Legislativo também repudia ato de intolerância contra terreiro na cidade
A Câmara rejeitou o veto parcial da prefeitura ao Projeto (323/2025), que cria protocolo antiracista e de combate à intolerância religiosa nas escolas das redes públicas e privadas do município, em sessão realizada hoje pela manhã, no plenário da Casa. A votação terminou com 10 votos contrários ao veto e 5 favoráveis, derrubando, assim, o veto à matéria.
A justificativa dos votos pela rejeição do veto do Executivo foi a de ajustar posteriormente o projeto no que for necessário, mas garantir que a lei prossiga, considerando que o racismo no Brasil é um problema estrutural que afeta as pessoas nas mais diversas esferas: física, psicológica e social. O problema do racismo vai além, atingindo também distintas matrizes religiosas e expressões de fé. Com a rejeição do veto, o projeto será encaminhado ao prefeito para promulgação.
Moção de Repúdio contra intolerância religiosa em Foz
O plenário também aprovou uma moção de repúdio, que manifesta reprovação ao ato de intolerância religiosa praticado na noite do dia 21 de junho de 2026 contra o Ilê Asé Iemanjá e Oxóssi com Caboclo Sete Léguas, localizado no município de Foz do Iguaçu.

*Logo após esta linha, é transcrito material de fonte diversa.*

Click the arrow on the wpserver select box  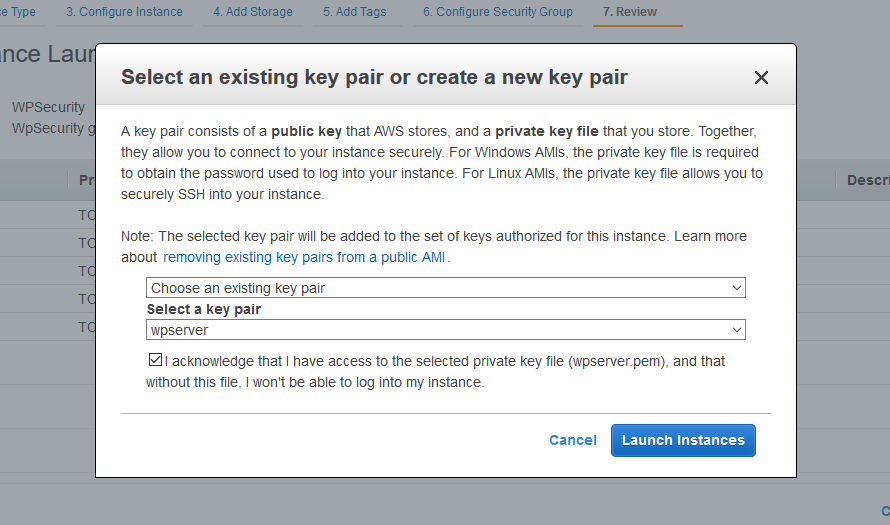(x=737, y=329)
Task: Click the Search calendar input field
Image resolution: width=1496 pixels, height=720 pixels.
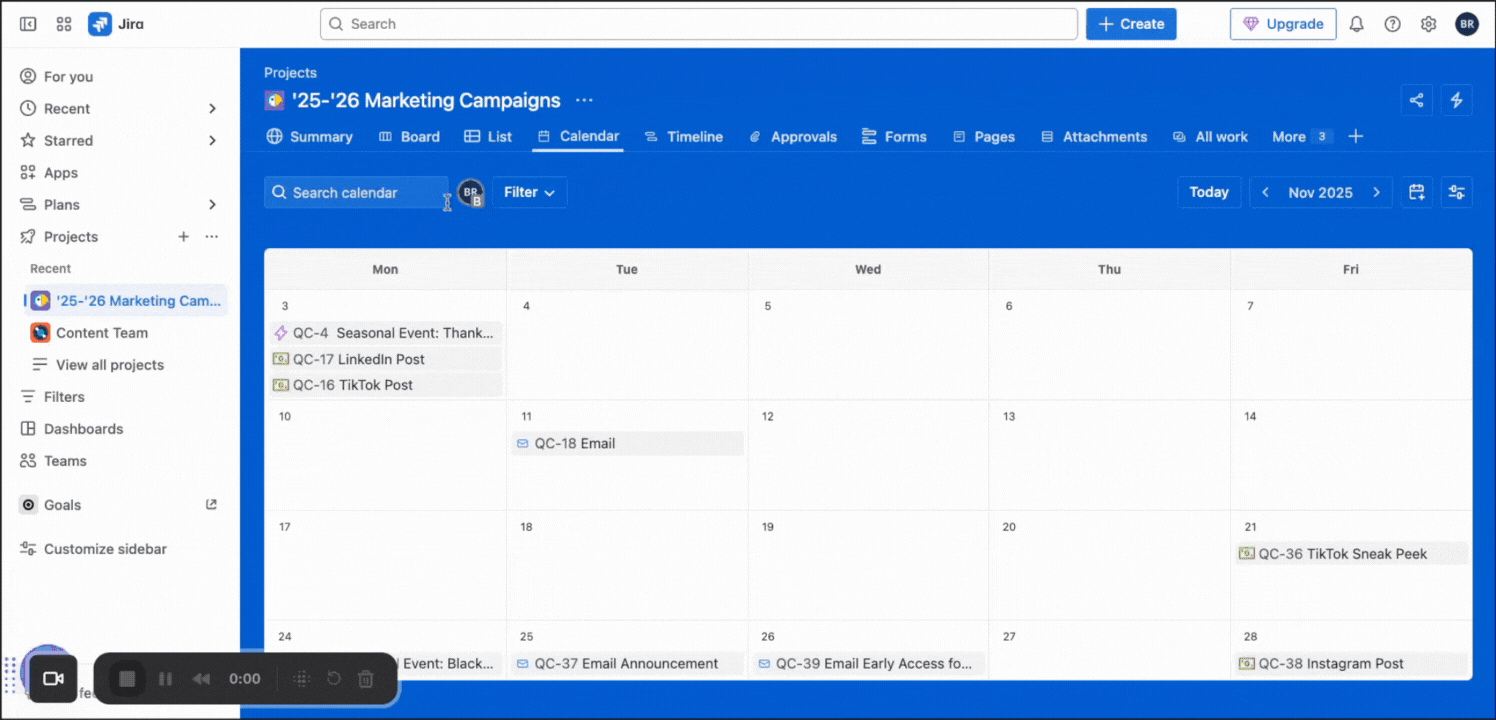Action: pyautogui.click(x=355, y=192)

Conforme relato registrado em boletim de ocorrência e amplamente divulgado pela imprensa e pela comunidade religiosa, o terreiro foi alvo de pedradas, ameaças e ofensas direcionadas à sua prática religiosa, sendo que os agressores teriam exigido que os integrantes deixassem o local juntamente com seus demônios. Trata-se de uma manifestação explícita de preconceito e intolerância, que atenta contra a dignidade humana e o direito fundamental à liberdade de crença.